Case round-up in brief

In Forces One Utilities v Hatfield, the EAT held that it is appropriate to strike out a response when the employer’s main witness threatens the claimant at the tribunal (in this case, by threatening and swearing at the claimant in a car park near the tribunal).

In Cortest v O’Toole, the EAT clarified that the right to take time off to look after dependants under the Employment Rights Act only applies to emergency situations and is limited to a “reasonable” time-off (which in most situations would not stretch to longer than a day or two).

In Kuzel v Roche the Court of Appeal has considered the burden of proof in whistle-blowing cases and held that it is for the employer to prove that it had a potentially fair reason for dismissing, or to prove that the alternative reason asserted by the employee was not the real reason.

In Impact v Minister for Agriculture and Food (Ireland) the ECJ holds that non-discrimination rules in the Fixed Term Workers Directive have direct effect, meaning they can be enforced directly, irrespective of the national laws the use of successive fixed term contract rules do not have direct effect, the principle of non discrimination against fixed term workers extends to pension entitlements and employees must be able to bring claims based on EC law in the Employment Tribunal.

In Focus

Acas has published a draft code of practice on discipline and grievance which anticipates changes in employment law due in April 2009 (when the Statutory Dispute Resolution Procedures are to be repealed).

Under the proposals, a failure to follow the code will not, in itself, mean employers will be liable for unfair dismissal (or whatever the complaint may be), but the tribunals will be able to adjust compensation by up to 25% if the employer unreasonably ignores any part of the code.
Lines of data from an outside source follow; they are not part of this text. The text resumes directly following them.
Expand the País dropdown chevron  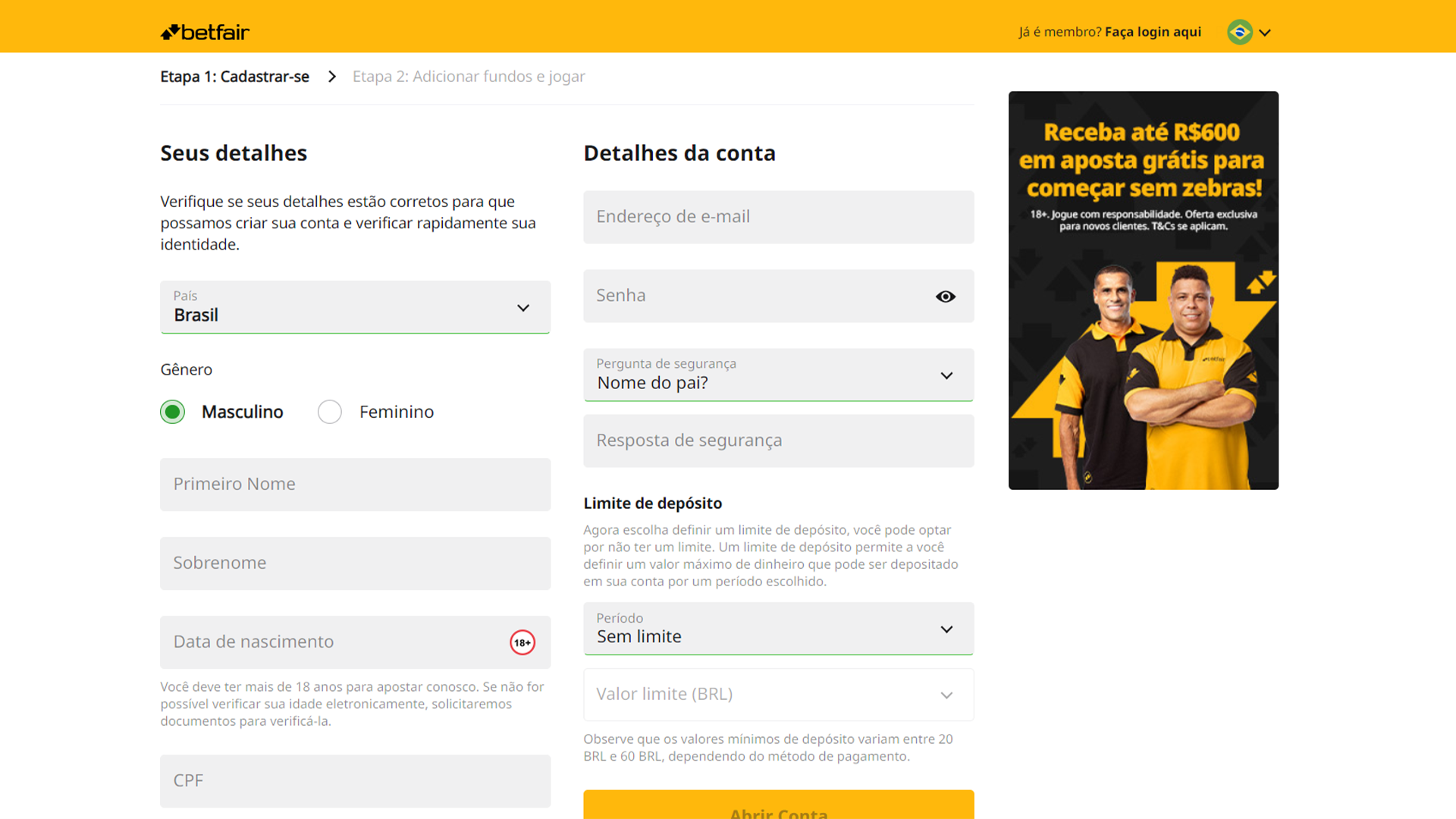pos(522,307)
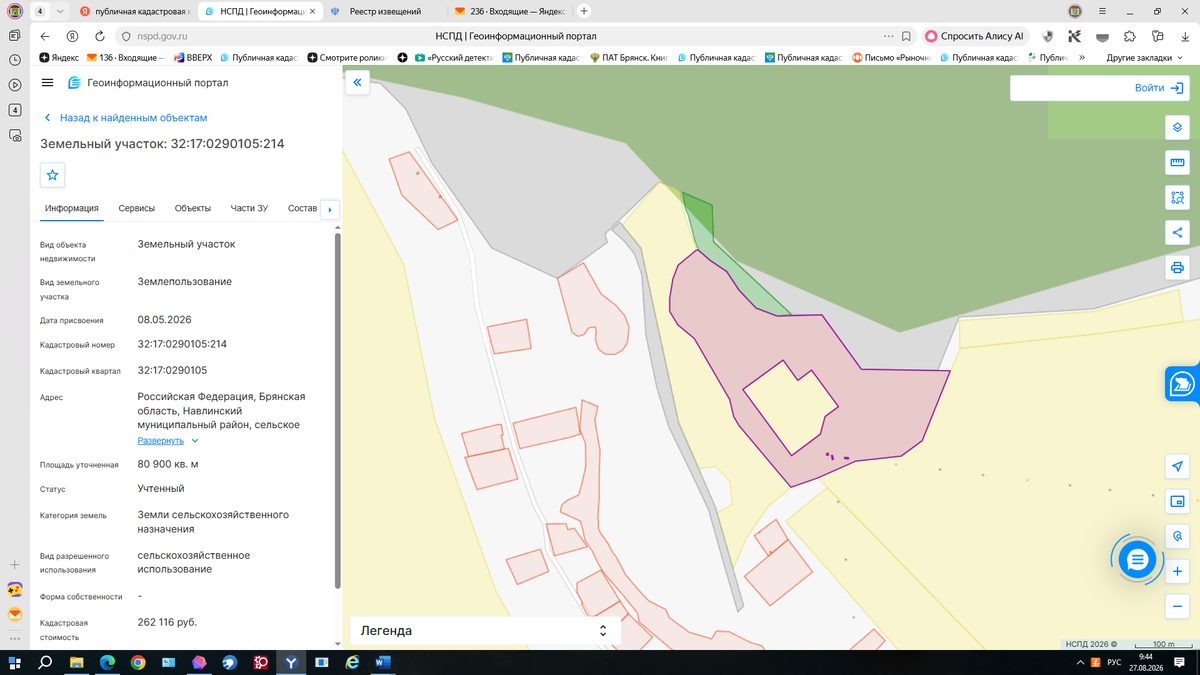
Task: Print the map with the printer icon
Action: point(1177,267)
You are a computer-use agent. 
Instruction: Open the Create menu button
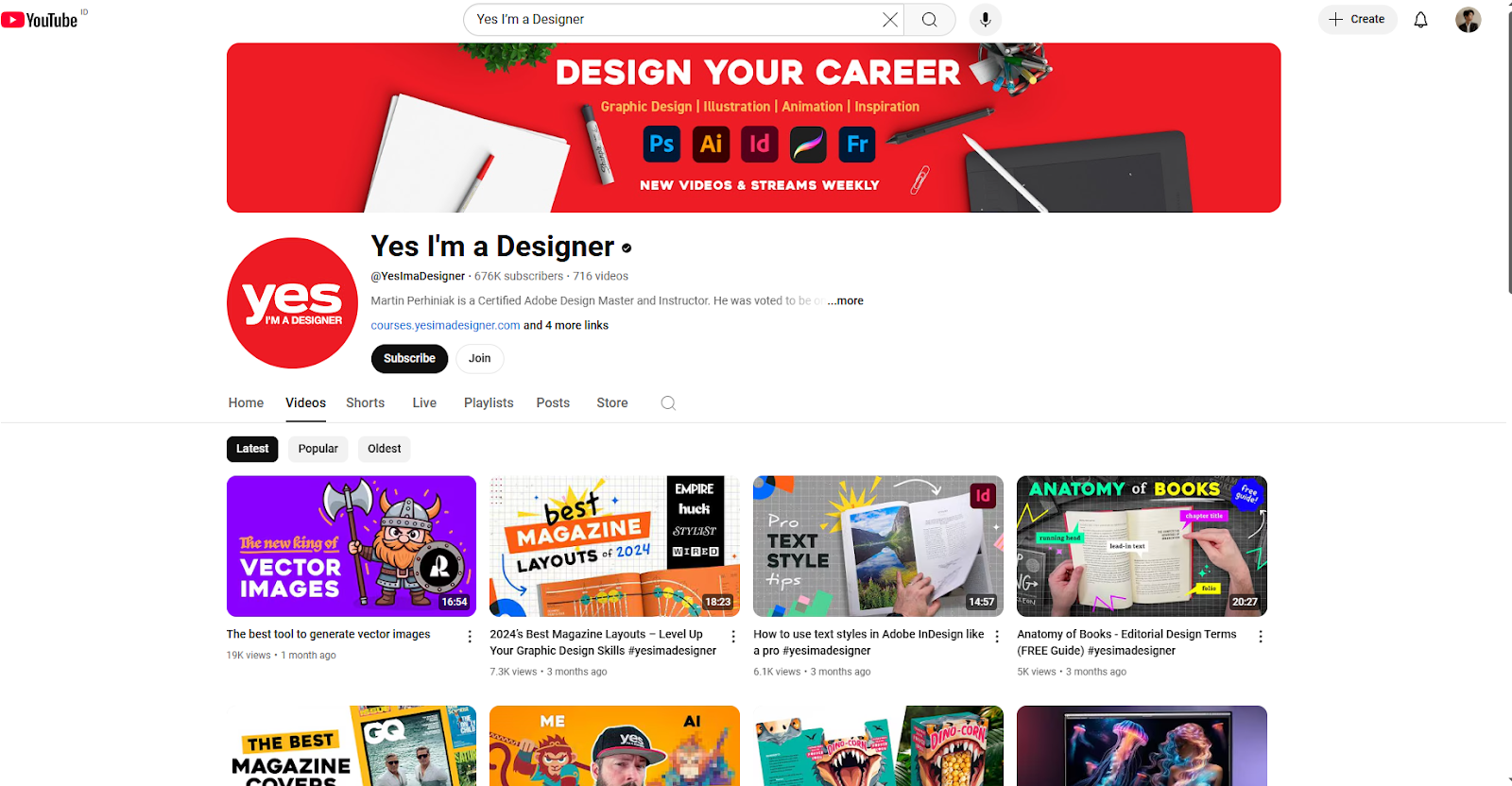1357,19
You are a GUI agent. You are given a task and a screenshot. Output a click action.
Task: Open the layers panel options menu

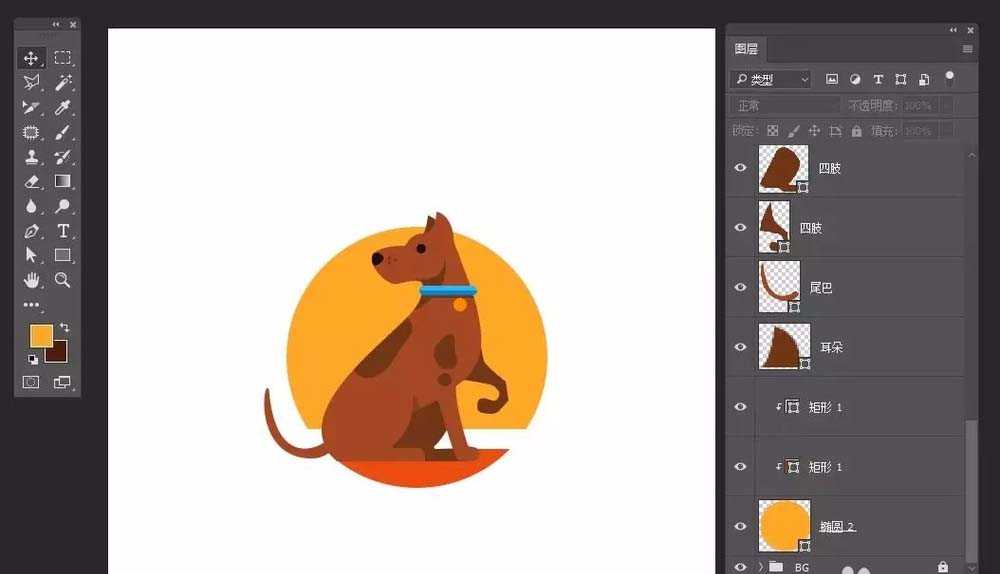[967, 48]
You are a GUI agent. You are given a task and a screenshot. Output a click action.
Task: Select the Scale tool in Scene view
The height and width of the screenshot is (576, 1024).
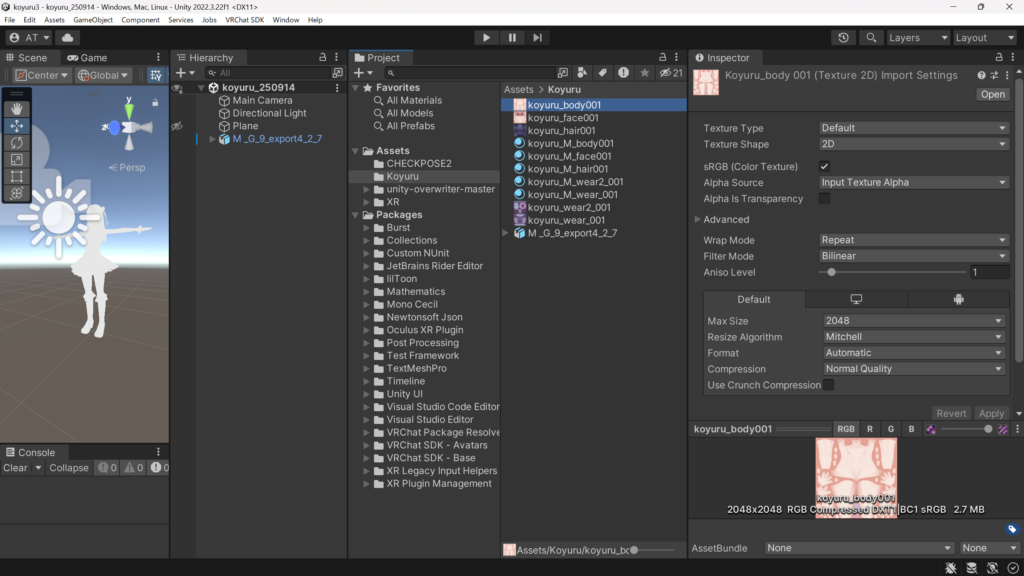pos(17,160)
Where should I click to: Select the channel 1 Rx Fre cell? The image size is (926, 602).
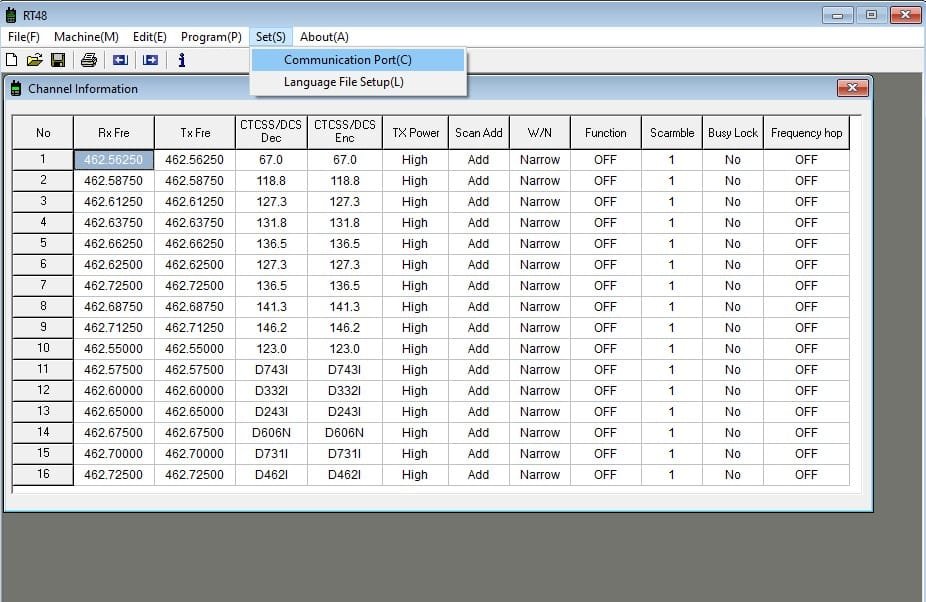tap(113, 160)
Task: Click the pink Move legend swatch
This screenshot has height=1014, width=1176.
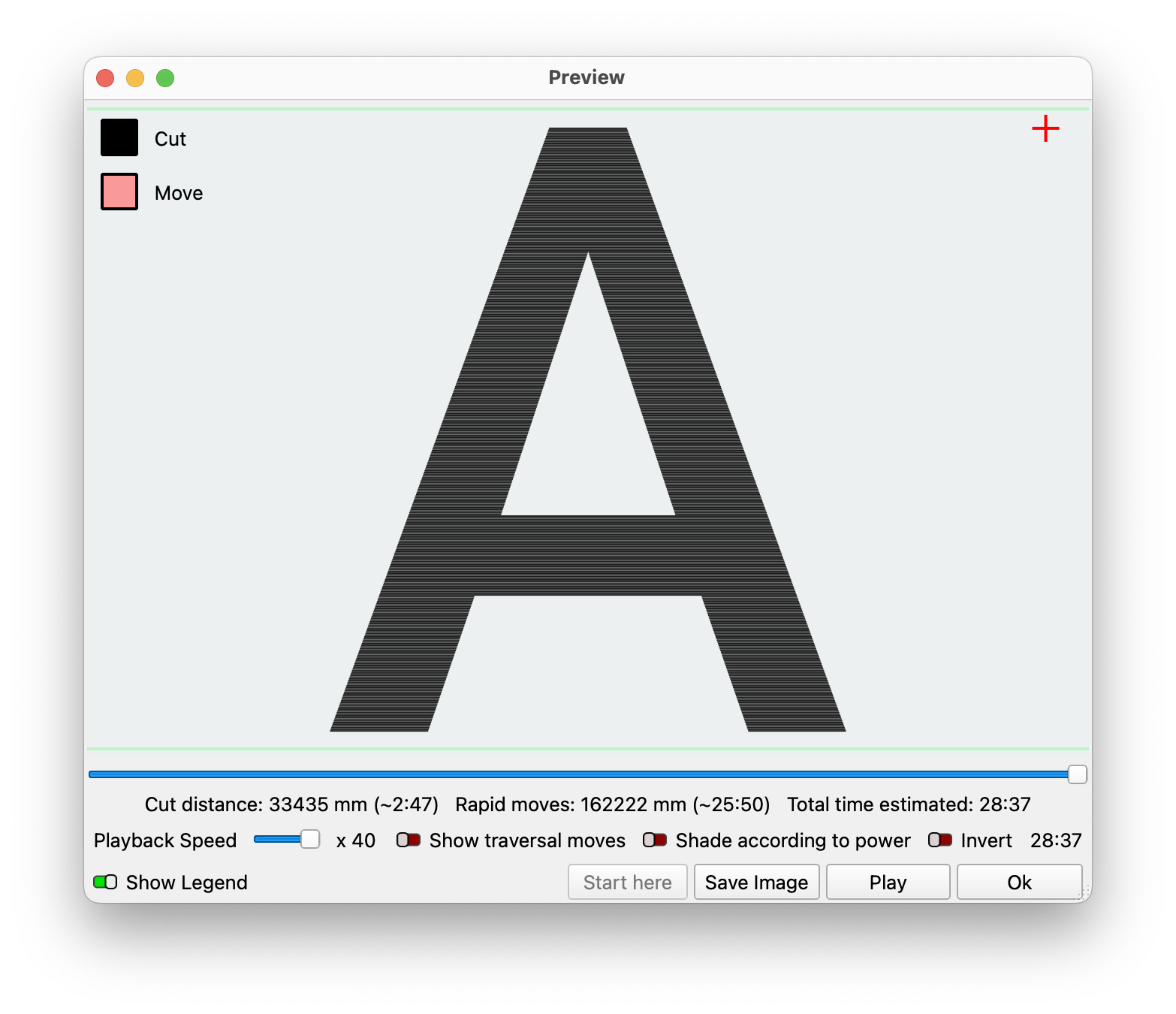Action: click(119, 192)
The new draft code is much more concise and principles-based than the current version.

The deadline for responding to Acas is 25 July 2008.

One to watch

In Thomas-James and Others v Cornwall County Council the tribunal concluded that where it was not possible to identify which incoming contractor was carrying out the activities of an outgoing contractor there could be no valid change of service provision transfer for the purposes of TUPE.

However, in a similar case, Hambley and Others v Leena Homes Limited and Others, the tribunal reached the opposite conclusion based on similar facts.

Hambley is due to be heard by the EAT very soon and further guidance is clearly needed.